In 2019, it rained during the outdoor festival in downtown Des Moines. Then 2020’s was canceled because of COVID-19.
Now, organizers are looking forward to a comeback.
Executive director Joe Gonzalez said he’s glad the weather forecast looks good for the weekend. And this year, there are even more sponsors to help make up for two years of lower earnings. Gonzalez estimates this is one of the best years in terms of sponsors. The festival has 13 new ones in addition to sponsors from the past.
“It’s really, really special to us, you know, that there's so much interest and people want to be a part of it," he said.
There will be food, music and activities honoring the different Latino cultures represented in Iowa's population.
“This time is going to be even a greater learning experience because of taking the time off. And then also because we're, you know, a little bit smaller than usual," Gonzalez said.
There are fewer exhibitors than in past years. Gonzalez attributed that to some hesitation with the pandemic and groups made their decisions earlier in the year. Pandemic precautions are also what make it difficult to predict the turnout, he said. The festival will be outdoors and the exhibitors will be spaced out.
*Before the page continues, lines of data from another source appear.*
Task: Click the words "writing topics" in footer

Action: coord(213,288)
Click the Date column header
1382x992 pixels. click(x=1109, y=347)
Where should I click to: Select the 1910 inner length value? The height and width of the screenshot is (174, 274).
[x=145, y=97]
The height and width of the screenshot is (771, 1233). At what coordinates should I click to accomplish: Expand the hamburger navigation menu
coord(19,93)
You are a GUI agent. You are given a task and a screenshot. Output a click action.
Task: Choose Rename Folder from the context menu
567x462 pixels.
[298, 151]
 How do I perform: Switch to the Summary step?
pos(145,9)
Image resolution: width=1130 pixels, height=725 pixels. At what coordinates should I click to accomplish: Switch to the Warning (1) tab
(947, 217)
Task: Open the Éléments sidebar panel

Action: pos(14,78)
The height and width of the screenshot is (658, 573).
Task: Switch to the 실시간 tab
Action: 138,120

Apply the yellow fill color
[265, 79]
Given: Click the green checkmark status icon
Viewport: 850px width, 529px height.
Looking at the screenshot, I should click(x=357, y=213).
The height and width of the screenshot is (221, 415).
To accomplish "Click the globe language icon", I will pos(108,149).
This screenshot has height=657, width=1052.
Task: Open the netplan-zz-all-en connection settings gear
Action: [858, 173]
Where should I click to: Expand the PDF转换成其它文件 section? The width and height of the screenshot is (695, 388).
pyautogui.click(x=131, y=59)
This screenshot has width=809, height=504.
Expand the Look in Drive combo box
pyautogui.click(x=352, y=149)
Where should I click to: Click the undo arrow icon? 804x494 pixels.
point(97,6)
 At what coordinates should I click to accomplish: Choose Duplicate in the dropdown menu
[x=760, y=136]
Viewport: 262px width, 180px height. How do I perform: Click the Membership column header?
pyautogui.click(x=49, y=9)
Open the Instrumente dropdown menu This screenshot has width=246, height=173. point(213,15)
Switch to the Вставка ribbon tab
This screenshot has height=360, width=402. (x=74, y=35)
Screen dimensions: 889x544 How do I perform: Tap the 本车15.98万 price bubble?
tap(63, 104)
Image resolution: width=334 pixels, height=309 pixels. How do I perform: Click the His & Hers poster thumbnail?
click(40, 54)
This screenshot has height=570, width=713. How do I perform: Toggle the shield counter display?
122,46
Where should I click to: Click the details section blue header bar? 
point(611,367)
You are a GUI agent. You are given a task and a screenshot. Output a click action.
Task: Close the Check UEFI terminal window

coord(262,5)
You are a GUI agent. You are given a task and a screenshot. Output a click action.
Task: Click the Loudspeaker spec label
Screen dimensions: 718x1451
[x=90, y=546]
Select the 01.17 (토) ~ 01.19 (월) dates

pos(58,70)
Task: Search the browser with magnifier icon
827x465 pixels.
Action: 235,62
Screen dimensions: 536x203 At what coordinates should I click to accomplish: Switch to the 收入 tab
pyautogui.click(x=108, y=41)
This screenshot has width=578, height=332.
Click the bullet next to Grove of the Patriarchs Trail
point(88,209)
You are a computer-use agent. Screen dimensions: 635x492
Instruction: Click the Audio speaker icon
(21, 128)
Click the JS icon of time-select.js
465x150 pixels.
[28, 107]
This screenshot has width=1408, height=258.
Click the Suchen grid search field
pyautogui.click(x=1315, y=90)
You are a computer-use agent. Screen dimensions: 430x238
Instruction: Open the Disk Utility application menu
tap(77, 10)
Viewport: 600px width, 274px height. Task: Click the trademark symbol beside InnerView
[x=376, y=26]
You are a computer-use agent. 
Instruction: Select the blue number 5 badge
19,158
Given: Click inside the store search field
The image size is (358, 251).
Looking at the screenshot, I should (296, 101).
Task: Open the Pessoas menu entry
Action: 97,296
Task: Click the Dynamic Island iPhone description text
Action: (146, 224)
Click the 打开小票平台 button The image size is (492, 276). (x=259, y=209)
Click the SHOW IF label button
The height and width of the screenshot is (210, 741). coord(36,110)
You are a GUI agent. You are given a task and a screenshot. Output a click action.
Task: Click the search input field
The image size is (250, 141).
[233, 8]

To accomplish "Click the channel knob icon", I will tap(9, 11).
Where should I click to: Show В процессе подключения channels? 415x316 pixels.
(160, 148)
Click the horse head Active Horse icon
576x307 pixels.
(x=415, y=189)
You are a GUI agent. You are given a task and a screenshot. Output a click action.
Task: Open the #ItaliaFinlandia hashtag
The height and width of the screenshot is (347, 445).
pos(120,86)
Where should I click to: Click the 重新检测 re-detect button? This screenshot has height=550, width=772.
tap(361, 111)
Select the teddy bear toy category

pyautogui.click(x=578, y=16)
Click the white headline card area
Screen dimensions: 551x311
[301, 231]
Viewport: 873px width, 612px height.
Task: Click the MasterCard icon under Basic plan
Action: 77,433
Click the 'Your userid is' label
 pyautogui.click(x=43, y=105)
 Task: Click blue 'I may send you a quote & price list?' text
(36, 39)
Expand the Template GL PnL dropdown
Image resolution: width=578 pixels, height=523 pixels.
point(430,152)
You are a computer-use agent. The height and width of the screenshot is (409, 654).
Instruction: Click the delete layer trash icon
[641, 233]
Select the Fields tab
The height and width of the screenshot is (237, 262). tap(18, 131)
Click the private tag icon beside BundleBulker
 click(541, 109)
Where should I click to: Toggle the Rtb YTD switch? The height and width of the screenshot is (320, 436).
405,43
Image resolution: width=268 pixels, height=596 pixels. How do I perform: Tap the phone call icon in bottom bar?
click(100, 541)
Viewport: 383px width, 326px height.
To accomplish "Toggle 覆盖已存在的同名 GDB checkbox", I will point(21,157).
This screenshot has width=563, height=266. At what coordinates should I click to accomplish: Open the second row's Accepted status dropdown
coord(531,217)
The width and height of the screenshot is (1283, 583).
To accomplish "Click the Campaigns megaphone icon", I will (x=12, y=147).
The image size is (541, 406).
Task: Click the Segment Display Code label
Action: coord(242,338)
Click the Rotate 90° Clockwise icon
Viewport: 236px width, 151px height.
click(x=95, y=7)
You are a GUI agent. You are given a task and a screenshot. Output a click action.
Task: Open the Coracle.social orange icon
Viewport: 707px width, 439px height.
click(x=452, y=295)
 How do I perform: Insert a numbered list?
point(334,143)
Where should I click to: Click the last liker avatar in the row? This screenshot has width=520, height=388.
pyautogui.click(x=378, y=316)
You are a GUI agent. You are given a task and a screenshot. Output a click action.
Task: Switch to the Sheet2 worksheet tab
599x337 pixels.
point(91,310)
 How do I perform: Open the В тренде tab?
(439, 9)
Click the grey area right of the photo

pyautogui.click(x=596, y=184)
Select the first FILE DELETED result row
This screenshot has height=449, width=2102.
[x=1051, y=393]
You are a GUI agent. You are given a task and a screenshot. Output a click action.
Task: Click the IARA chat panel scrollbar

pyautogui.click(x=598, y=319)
But, Gonzalez said, that won’t take away from any of the fun and education.
It costs $5 to attend and proceeds go to future festivals. (People can leave and come back throughout the day with no extra cost.) Gonzalez said the funds raised during the 2019 festival and the help from sponsors enabled the festival stay afloat after the 2020 event had to be canceled.
The funds also go toward scholarships for Latino students. During opening day, the Iowa Latino Heritage Festival will hand out 23 $1000 scholarships, five of which are from the festival's own funds. The others are from sponsors.
Gonzalez said he hopes people "come away knowing that we're very diverse, even within our culture," he said. "It's a good education for the general community and what better way to kind of learn about music, song, dance, a little bit of art and just getting together?"
The festival starts this Saturday at 11 a.m. and goes through Sunday. Parking is free on Sunday downtown, and on Saturday, attendees can park in the Nationwide parking ramp free of charge.